The author, who is now a self-employed public relations consultant, describes his two and a half year period of “introspection and redirecting” that he went through when he realized he didn’t want to spend the rest of his career as a PR person at Nike.

The author talked about working with a career coach, reading career books, writing in a journal (I refuse to use the word “journal” as a verb. It grates on my writer’s nerves like nails on a blackboard), imagining a hundred different possibilities, listing strengths and weaknesses, likes and dislikes, and doing a lot of painful introspective searching. And still, it took him two and a half years in the limbo of “I don’t know” before figuring out the seemingly-obvious-in-hindsight option of opening up an independent PR agency.

It reminded me of something I believe the novelist and teacher Alice Walker wrote about advice she gave to her students. She told them that the “I Don’t Know” stage was an essential element to growth and change; that out of that limbo, if they could resist the panic it often generated, answers would emerge. Slowly, quietly, and only if they were open, calm, and silent enough to hear them, perhaps, but they would come.

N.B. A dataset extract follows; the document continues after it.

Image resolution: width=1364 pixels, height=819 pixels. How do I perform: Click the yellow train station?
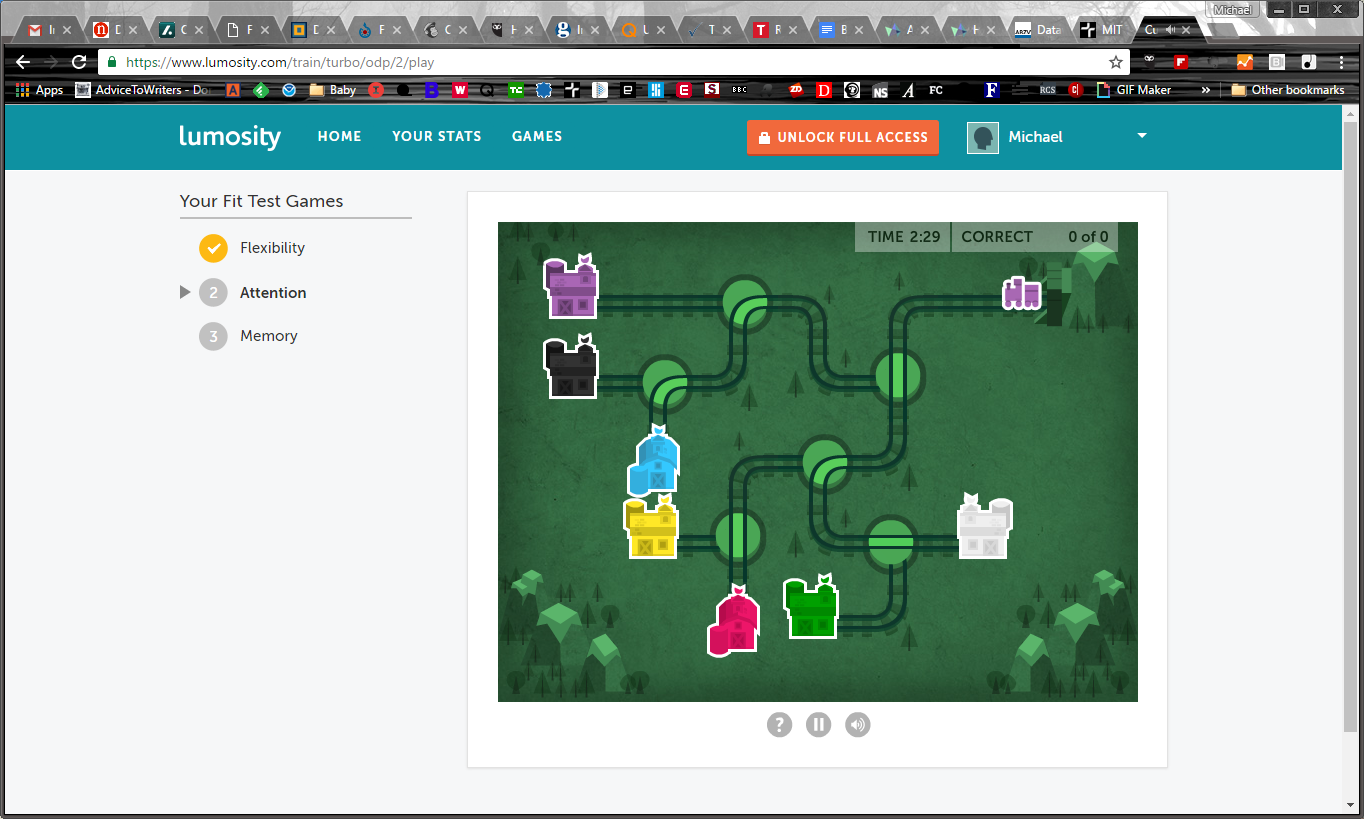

The thought resonated with me at the time. And now, some 10 or 15 years later, it feels even more true. Every time I’ve had a jump in learning, or growth, or found a much better path or direction, it’s been preceded by a very uncomfortable period of dissatisfaction, of searching, and feeling as if I didn’t fit with my old life or path very well anymore, but not quite knowing what to do about it.

It’s easy to see a new direction, once you see it, or leap onto it, as a grand adventure. It’s harder to see the uncomfortable fog and limbo that precedes it as anything grand or adventurous. But it really is part of the package. And finding the courage to exist calmly in that limbo, working within it to find answers and clues to a direction, instead of panicking or impatiently trying to force your way out of it, is a really valuable skill to develop. As Alice Walker was trying to explain to her students, we should not fear the uncertainty of darkness. For out of it, comes light.